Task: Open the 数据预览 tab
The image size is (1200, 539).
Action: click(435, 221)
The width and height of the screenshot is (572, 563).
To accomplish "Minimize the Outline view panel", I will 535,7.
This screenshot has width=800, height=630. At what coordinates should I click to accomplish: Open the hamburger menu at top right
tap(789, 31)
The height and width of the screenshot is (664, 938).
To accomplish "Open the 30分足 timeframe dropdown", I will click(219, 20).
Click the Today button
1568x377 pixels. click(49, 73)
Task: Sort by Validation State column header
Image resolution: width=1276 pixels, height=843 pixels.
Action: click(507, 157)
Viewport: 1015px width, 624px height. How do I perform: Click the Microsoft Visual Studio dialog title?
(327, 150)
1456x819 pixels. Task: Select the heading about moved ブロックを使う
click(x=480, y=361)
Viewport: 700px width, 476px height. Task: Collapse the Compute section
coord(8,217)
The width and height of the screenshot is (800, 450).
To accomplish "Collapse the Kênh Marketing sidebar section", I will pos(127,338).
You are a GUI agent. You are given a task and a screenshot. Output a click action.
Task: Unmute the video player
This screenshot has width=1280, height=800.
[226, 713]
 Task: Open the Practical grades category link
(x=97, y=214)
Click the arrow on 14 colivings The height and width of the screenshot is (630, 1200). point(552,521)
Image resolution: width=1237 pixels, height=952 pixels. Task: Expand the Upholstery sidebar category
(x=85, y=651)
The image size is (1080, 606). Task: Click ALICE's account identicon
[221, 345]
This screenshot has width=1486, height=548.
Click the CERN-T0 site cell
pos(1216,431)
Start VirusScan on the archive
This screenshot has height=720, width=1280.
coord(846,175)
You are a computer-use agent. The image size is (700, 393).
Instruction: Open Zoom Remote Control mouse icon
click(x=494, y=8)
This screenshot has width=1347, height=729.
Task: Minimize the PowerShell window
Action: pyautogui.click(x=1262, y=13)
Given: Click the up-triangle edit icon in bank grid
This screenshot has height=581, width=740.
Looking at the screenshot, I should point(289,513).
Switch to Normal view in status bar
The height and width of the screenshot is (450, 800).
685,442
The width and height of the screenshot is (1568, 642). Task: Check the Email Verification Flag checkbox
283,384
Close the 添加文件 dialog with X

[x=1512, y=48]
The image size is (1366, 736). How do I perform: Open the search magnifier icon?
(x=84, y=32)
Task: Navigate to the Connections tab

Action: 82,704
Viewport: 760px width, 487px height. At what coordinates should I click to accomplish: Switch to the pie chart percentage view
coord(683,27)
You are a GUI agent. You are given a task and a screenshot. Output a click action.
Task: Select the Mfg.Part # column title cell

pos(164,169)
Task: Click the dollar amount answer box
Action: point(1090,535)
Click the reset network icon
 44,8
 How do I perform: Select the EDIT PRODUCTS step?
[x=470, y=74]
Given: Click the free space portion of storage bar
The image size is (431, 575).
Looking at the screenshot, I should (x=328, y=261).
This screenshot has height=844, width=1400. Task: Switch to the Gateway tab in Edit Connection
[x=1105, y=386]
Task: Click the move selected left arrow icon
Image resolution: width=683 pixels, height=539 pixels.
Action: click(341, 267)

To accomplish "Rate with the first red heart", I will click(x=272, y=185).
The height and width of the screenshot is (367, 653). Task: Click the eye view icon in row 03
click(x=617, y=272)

######

### Aim of the exercise
Reproduce the records in full, exactly as written.

### Answer to this exercise
Task: Open the 数据预览 tab
The image size is (1200, 539).
Action: click(435, 221)
The width and height of the screenshot is (572, 563).
To accomplish "Minimize the Outline view panel", I will 535,7.
This screenshot has width=800, height=630. At what coordinates should I click to accomplish: Open the hamburger menu at top right
tap(789, 31)
The height and width of the screenshot is (664, 938).
To accomplish "Open the 30分足 timeframe dropdown", I will click(219, 20).
Click the Today button
1568x377 pixels. click(49, 73)
Task: Sort by Validation State column header
Image resolution: width=1276 pixels, height=843 pixels.
Action: click(507, 157)
Viewport: 1015px width, 624px height. How do I perform: Click the Microsoft Visual Studio dialog title?
(327, 150)
1456x819 pixels. Task: Select the heading about moved ブロックを使う
click(x=480, y=361)
Viewport: 700px width, 476px height. Task: Collapse the Compute section
coord(8,217)
The width and height of the screenshot is (800, 450).
To accomplish "Collapse the Kênh Marketing sidebar section", I will pos(127,338).
You are a GUI agent. You are given a task and a screenshot. Output a click action.
Task: Unmute the video player
This screenshot has width=1280, height=800.
[226, 713]
 Task: Open the Practical grades category link
(x=97, y=214)
Click the arrow on 14 colivings The height and width of the screenshot is (630, 1200). point(552,521)
Image resolution: width=1237 pixels, height=952 pixels. Task: Expand the Upholstery sidebar category
(x=85, y=651)
The image size is (1080, 606). Task: Click ALICE's account identicon
[221, 345]
This screenshot has width=1486, height=548.
Click the CERN-T0 site cell
pos(1216,431)
Start VirusScan on the archive
This screenshot has height=720, width=1280.
coord(846,175)
You are a computer-use agent. The image size is (700, 393).
Instruction: Open Zoom Remote Control mouse icon
click(x=494, y=8)
This screenshot has width=1347, height=729.
Task: Minimize the PowerShell window
Action: pyautogui.click(x=1262, y=13)
Given: Click the up-triangle edit icon in bank grid
This screenshot has height=581, width=740.
Looking at the screenshot, I should point(289,513).
Switch to Normal view in status bar
The height and width of the screenshot is (450, 800).
685,442
The width and height of the screenshot is (1568, 642). Task: Check the Email Verification Flag checkbox
283,384
Close the 添加文件 dialog with X

[x=1512, y=48]
The image size is (1366, 736). How do I perform: Open the search magnifier icon?
(x=84, y=32)
Task: Navigate to the Connections tab

Action: 82,704
Viewport: 760px width, 487px height. At what coordinates should I click to accomplish: Switch to the pie chart percentage view
coord(683,27)
You are a GUI agent. You are given a task and a screenshot. Output a click action.
Task: Select the Mfg.Part # column title cell

pos(164,169)
Task: Click the dollar amount answer box
Action: point(1090,535)
Click the reset network icon
 44,8
 How do I perform: Select the EDIT PRODUCTS step?
[x=470, y=74]
Given: Click the free space portion of storage bar
The image size is (431, 575).
Looking at the screenshot, I should (x=328, y=261).
This screenshot has height=844, width=1400. Task: Switch to the Gateway tab in Edit Connection
[x=1105, y=386]
Task: Click the move selected left arrow icon
Image resolution: width=683 pixels, height=539 pixels.
Action: click(341, 267)

To accomplish "Rate with the first red heart", I will click(x=272, y=185).
The height and width of the screenshot is (367, 653). Task: Click the eye view icon in row 03
click(x=617, y=272)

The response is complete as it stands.